Response Bodies
This reference describes how the Servlet Interceptor handles
response bodies of various types. Much of this behavior depends on the
protocols WritableBody
and WritableBodyAsync
. See
Important Protocols for details about those.
The exact handling of the response body depends on the Java or Clojure type of the value in the :body key of the response map.
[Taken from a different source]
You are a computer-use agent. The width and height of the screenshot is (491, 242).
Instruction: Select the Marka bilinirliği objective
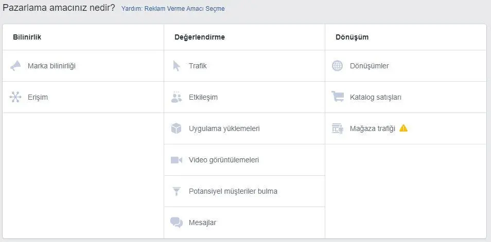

Type | Default content type | Serialization | Async? |
---|---|---|---|
byte array |
application/octet-stream |
direct byte copy |
no |
string |
text/plain |
bytes according to platform’s default character encoding |
no |
Clojure collection |
application/edn |
text representation of data, same as Clojure’s writer |
no |
Clojure function |
nil |
depends on the function |
no |
File |
application/octet-stream |
bytes of the file copied to the output stream |
no |
InputStream |
application/octet-stream |
bytes of the input stream copied to the output stream |
no |
ReadableByteChannel (NIO) |
application/octet-stream |
bytes of the channel copied to the output stream |
yes |
ByteBuffer (NIO) |
application/octet-stream |
bytes of the buffer copied to the output stream |
yes |
core.async channel |
nil |
see below |
yes |
nio Channel
When the response body is a ByteBuffer or an NIO Channel, then Pedestal will convert the response to asynchronous processing. This returns the thread to the container’s request processing thread pool, and the container will (efficiently) stream the contents of the buffer or channel to the client.
Core Async Channel
When a core.async channel delivers a message, that message is written to the stream, using any of the synchronous dispatches above. The message from the channel must not be another channel, it must be a value that can be immediately acted upon.